In other situations, such as hydrocarbon/water emulsions, various viscosity modified emulsions are described. For example, the Schilling U.S. Pat. No. 5,320,671 describes mixing a bituminous emulsion aggregate slurry with a cationic emulsifier prepared as a reaction process of a polyamine with polycarboxylic acid hydrides and a kraft lignin. Other emulsions are described in the Schilling U.S. Pat. No. 5,328,505, Holleran, U.S. Pat. No. 5,474,607, and Krivohlavek, U.S. Pat. No. 5,834,359. Still other dispersant/emulsions are described in Wallace, U.S. Pat. No. 2,686,728; Ljusberg-Wahren, U.S. Pat. No. 4,957,511; McDonald, U.S. Pat. No. 4,085,078; Haire et al., U.S. Pat. No. 4,877,513 (also generally described in the abstract Haire, B. UNITAR 5th International Conference (Caracas 8/4-9/91) Proceedings V2, 121-126 (1991)); and Ohzeki et al., U.S. Pat. No. 4,539,012.
While these references describe viscosity reduction of emulsions, such references are not be considered applicable to the current invention since the viscosity reduction disclosed herein is for neat hydrocarbons, not a hydrocarbon/water emulsion.
Therefore, there is a need to produce a viscosity modifier that is useful with petroleum pitches, but does not have the above described drawbacks associated with the viscosity modifiers currently in use.
In particular, there is a need for a viscosity modifier that provides improved characteristics to the pitch and the pitch end product.
There is a further need for a viscosity modifier useful with heavy hydrocarbons which provides improved safety features such as low volatility and low toxicity. In specific examples, i.e., petroleum pitch, there is a need for viscosity modification without having a significant effect on carbon yield.
Recently, the use of biodiesels, such as methyl esters of fatty acids derived from either soybean or animal fats have received some attention to augment diesel fuel supplies in the United States.
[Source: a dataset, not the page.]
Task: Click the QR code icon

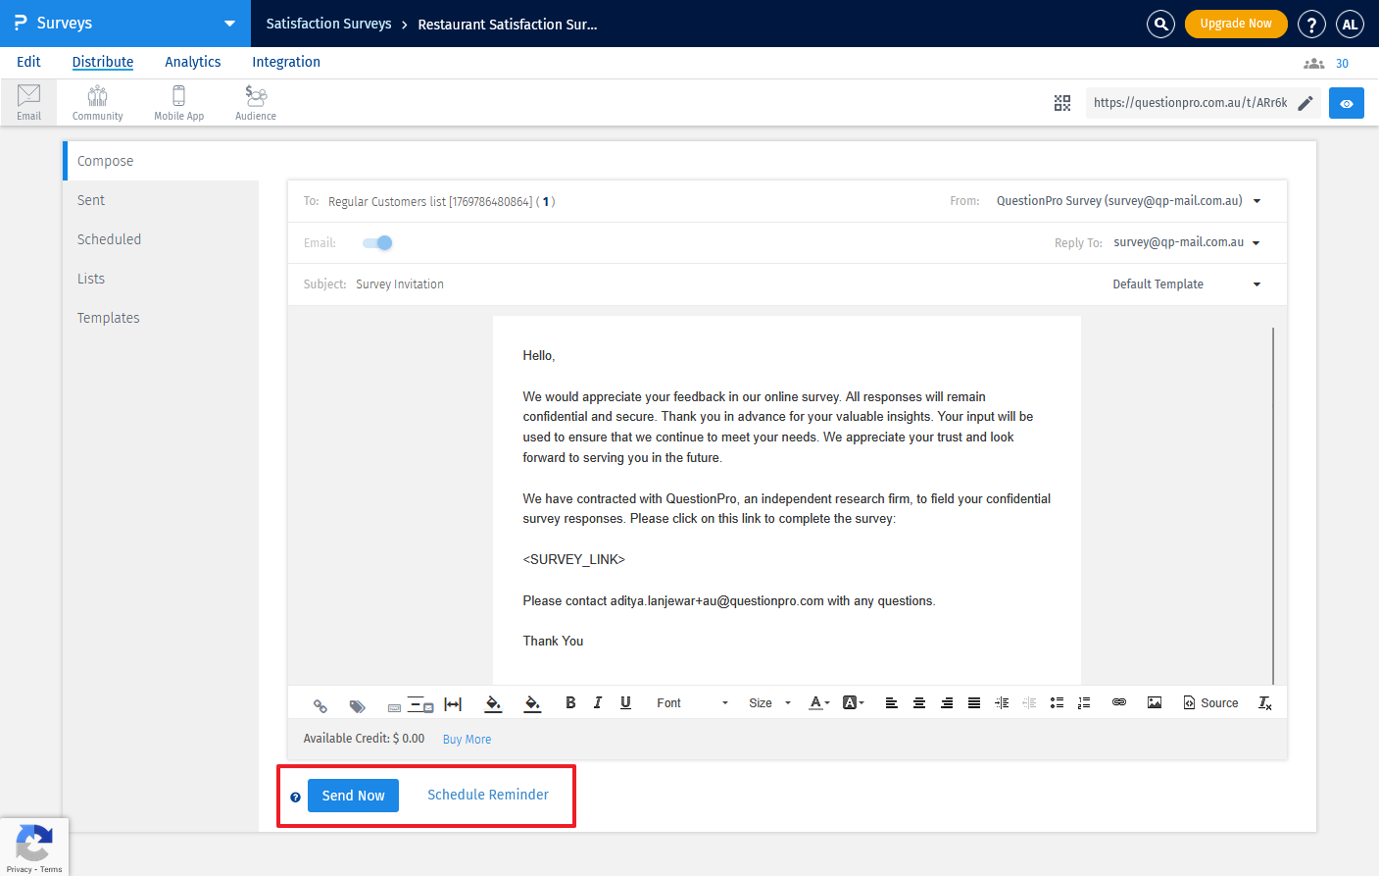Action: click(x=1061, y=103)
Until the present invention, however, no one had thought to use oxygenated compounds, specifically esters, more specifically methyl esters and even more particular, biodiesel, as a viscosity reduction agent for heavy hydrocarbons regardless or origin, including, in particular, petroleum based hydrocarbons such as asphalt cements and petroleum pitch as well as coal tar derived heavy hydrocarbons.